Your mission is to create and populate an appropriate database with many coding schools that are our competition, as well as design an suitable queries that answer business questions of interest (to be defined by you)


**Suggested Steps in the Project:**


*   Read this notebook and understand each function. Comment the code appropriately

*   Populate the list of schools with a wider variety of schools (how are you going to get the school ID?)

* Take a look at the obtained dataframes. What dimensions do you have? what keys do you have? how could the different dataframes be connected?

* Go back to the drawing board and try to create an entity relationship diagram for tables available

* Once you have the schemas you want, you will need to:
  - create the suitable SQL queries to create the tables and populate them
  - run these queries using the appropriate Python connectors
  
* Bonus: How will this datamodel be updated in the future? Please write auxiliary functions that test the database for data quality issues.
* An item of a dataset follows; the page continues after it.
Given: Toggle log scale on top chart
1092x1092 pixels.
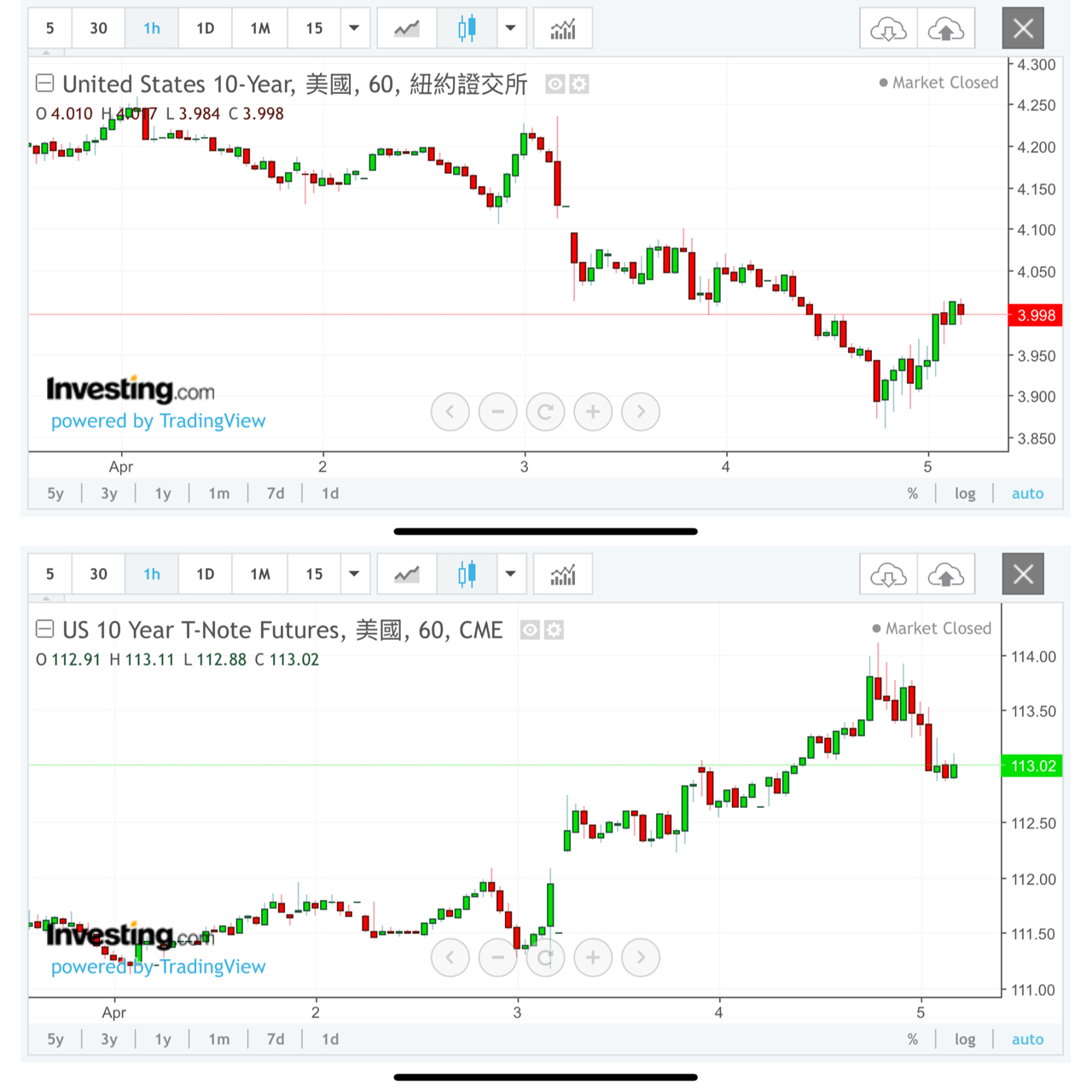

For example: how could you make sure you only include the most recent comments when you re-run the script?


# Suggested Deliverables

* 5-6 minute presentation of data model created, decision process and business analysis proposed

* exported .sql file with the final schema

* Supporting python files used to generate all logic

* High level documentation explaining tables designed and focusing on update methods

Crucial hint: check out the following tutorial:
https://www.dataquest.io/blog/sql-insert-tutorial/


## Create tables

In [13]:
import mysql.connector
cnx = mysql.connector.connect(
    user='root',
    password='DAPT2023',
    database='projects',
    port=3306,
    auth_plugin='mysql_native_password'
)
cursor = cnx.cursor()
print('MySQL connection established:', cnx.is_connected())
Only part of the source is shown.